→ Gekozen fragment
Meerdere klachten werden al ingediend tegen de eerste minister. Lopend onderzoek heeft echter nog tot geen concrete inbeschuldigingstelling geleid. Netanyahu ontkent alle door betogers geuite beschuldigingen. Toch zag hij zich genoodzaakt een wetsvoorstel in te dienen dat het zou verbieden aan de politie om aanbevelingen openbaar te maken voor het starten van een gerechtelijk onderzoek of voor het in beschuldiging stellen van verdachten. Op die manier zou het voor de politie niet langer mogelijk zijn om over lopende corruptieonderzoeken openbare verklaringen af te leggen.

Twee van de lopende onderzoeken gaan over het aanvaarden van dure geschenken ter waarde van 125.000 euro. Daarnaast wordt onderzocht of hij een deal zou afgesproken hebben met de belangrijke krant Yediot Ahronoth (‘Het Laatste Nieuws’). In ruil voor positieve berichtgeving over hemzelf zou hij de krant beloofd hebben wetsvoorstellen in te dienen die Israel Hayom (‘Israël vandaag’), de grootste concurrent van Yediot Ahronoth, in de problemen zou brengen.

Er zijn ook vermoedens dat Netanyahu zich heeft laten omkopen voor de aankoop van nieuwe onderdelen voor de kernwapens van Israël. Dat ligt nog veel gevoeliger dan de voorgaande dossiers, omdat Israël het bestaan van zijn kernwapens blijft ontkennen. Daarnaast zijn er vermoedens van corruptie bij het toekennen van bouwcontracten voor koloniale nederzettingen in de bezette gebieden.

In de koloniale nederzetting Kfar Etzion was op 4 januari 2018 een openbaar debat gepland over corruptie door de regering, georganiseerd door een voormalig kabinetslid van Netanyahu. Dat werd echter afgelast omdat leiders van de koloniale nederzetting vreesden dat een recente bouwaanvraag voor nieuwe woningen door Netanyahu zou worden tegengehouden. In een onderzoek over de aankoop van drie Duitse onderzeeërs wordt Netanyahu niet zelf genoemd, maar advocaat Isaac Molho, die al jaren een van zijn vertrouwenspersonen is.

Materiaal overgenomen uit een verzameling
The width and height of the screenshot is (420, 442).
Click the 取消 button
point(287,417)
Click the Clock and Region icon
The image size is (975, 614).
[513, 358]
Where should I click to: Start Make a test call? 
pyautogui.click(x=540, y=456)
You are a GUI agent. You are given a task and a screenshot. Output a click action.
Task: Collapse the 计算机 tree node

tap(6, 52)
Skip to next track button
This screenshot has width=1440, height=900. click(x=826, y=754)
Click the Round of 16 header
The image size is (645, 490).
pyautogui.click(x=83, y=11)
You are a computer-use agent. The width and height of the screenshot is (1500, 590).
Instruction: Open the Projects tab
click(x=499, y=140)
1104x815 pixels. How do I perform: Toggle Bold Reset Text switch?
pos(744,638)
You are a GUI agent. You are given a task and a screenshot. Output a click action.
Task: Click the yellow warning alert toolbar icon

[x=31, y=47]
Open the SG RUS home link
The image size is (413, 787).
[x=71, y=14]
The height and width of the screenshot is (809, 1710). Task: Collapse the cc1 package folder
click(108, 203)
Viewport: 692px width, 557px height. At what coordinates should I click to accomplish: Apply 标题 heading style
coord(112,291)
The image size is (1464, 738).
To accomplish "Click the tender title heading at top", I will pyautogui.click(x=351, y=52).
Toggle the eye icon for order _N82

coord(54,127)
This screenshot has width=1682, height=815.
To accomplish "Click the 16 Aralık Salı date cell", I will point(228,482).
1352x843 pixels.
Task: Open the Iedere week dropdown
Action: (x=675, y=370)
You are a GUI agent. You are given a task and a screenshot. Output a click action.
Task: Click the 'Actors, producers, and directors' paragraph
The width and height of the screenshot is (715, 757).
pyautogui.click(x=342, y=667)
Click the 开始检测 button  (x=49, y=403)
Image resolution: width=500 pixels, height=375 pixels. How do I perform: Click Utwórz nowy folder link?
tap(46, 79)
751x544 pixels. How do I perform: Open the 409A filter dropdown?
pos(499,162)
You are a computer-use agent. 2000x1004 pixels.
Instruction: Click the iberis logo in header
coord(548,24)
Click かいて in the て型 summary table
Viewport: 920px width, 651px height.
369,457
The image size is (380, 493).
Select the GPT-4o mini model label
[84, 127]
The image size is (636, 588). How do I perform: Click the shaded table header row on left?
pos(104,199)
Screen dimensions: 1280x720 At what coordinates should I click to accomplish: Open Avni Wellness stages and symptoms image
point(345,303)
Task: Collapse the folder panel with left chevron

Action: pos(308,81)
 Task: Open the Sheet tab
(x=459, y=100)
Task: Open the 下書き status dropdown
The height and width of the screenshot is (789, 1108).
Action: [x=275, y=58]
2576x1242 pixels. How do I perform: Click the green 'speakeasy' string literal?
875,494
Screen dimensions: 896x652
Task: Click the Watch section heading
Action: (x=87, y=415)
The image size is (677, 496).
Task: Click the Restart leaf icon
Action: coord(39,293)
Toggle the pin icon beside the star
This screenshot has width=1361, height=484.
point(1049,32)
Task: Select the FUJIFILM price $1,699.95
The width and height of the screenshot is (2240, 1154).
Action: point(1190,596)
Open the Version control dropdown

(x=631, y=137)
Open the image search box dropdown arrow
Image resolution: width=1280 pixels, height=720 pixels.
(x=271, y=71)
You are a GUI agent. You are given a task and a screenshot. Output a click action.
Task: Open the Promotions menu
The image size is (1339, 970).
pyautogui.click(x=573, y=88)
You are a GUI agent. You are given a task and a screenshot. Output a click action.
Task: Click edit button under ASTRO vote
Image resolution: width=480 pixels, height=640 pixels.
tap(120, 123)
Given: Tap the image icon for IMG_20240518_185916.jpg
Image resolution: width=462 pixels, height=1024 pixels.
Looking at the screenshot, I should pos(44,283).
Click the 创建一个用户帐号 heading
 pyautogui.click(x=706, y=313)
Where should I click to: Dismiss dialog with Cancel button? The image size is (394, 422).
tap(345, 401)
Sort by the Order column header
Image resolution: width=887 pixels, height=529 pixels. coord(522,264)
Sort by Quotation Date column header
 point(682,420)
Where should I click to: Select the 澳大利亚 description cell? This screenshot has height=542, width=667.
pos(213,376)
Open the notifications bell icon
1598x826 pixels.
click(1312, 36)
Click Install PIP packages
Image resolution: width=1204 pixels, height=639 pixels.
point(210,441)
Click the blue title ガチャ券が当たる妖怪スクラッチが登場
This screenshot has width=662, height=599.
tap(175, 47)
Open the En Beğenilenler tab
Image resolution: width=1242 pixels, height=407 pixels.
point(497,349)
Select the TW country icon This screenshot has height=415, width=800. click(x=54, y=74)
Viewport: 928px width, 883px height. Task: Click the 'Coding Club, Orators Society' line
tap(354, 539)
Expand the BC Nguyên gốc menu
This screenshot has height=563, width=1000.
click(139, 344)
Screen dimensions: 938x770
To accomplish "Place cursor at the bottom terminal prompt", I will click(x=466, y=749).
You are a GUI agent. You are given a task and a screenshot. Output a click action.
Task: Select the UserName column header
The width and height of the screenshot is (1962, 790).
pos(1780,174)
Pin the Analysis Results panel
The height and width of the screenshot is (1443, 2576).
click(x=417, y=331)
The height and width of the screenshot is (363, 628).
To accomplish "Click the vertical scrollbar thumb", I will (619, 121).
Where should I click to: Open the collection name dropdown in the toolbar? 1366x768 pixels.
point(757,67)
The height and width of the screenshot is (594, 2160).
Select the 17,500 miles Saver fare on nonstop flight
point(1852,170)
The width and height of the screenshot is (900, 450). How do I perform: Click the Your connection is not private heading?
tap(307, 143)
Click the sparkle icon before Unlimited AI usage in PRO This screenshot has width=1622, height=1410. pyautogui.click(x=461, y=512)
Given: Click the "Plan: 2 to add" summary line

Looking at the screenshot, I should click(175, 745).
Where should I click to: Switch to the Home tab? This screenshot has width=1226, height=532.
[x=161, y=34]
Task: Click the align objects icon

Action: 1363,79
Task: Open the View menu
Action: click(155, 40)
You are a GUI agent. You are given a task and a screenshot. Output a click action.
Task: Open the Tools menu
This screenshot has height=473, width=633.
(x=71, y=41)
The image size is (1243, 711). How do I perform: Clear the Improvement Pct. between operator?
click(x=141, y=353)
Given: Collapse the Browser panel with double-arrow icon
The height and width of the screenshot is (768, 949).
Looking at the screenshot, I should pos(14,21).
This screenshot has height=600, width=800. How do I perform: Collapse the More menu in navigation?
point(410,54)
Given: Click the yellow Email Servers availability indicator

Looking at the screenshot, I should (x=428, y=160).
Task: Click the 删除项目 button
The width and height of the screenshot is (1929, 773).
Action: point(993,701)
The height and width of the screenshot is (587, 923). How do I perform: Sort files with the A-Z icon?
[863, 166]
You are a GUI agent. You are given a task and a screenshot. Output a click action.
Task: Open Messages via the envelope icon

→ Te maken opgaven
**1)** Leg aan de hand van de tekst over Netanyahu uit waarom het openbare debat over corruptie in Kfar Etzion werd afgelast.
**2)** Hervat de tekst over Netanyahu direct na de laatste zin.

→ Uitwerkingen
**1)** Het debat werd afgelast omdat de leiders van de koloniale nederzetting vreesden dat Netanyahu een recente bouwaanvraag voor nieuwe woningen zou tegenhouden.

**2)**
In augustus 2017 beweerde Netanyahu tijdens een controversiële toespraak voor zijn achterban dat de media, politici van de oppositie en het gerecht ‘deel zijn van een linkse coalitie’ tegen ‘alle rechtse politici’. Daarmee gaat hij voorbij aan het feit dat alleen hijzelf persoonlijk wordt onderzocht en niemand anders van zijn Likoed-partij. Er lopen bovendien heel wat conservatieve kiezers mee in de protesten. Daarenboven negeert hij het feit dat zowel Roni Alsheikh, hoofd van de Israëlische politie sinds 3 december 2015, als Avichai Mandelbilt, hoogste rechtsmagistraat sinds 1 februari 2016, nog door hemzelf werden benoemd.

De meest recent verspreide informatie is dat de politie voorstelt om te wachten tot april 2018, omdat ze eerst nog verder onderzoek wil doen, waarvoor verdere ondervraging van de eerste minister nodig is.

Er zijn in het verleden wel meer politici vervolgd én veroordeeld voor corruptie, zoals voormalig eerste minister Ehud Olmert (2006-2009). Hij werd op 13 mei 2014 veroordeeld voor corruptie tot 6 jaar gevangenis en 360.000 euro boete. Hij zat na beroepsprocedures in 2016 en 2017 een straf uit van 19 maanden. Hij werd voor nog meer zaken veroordeeld.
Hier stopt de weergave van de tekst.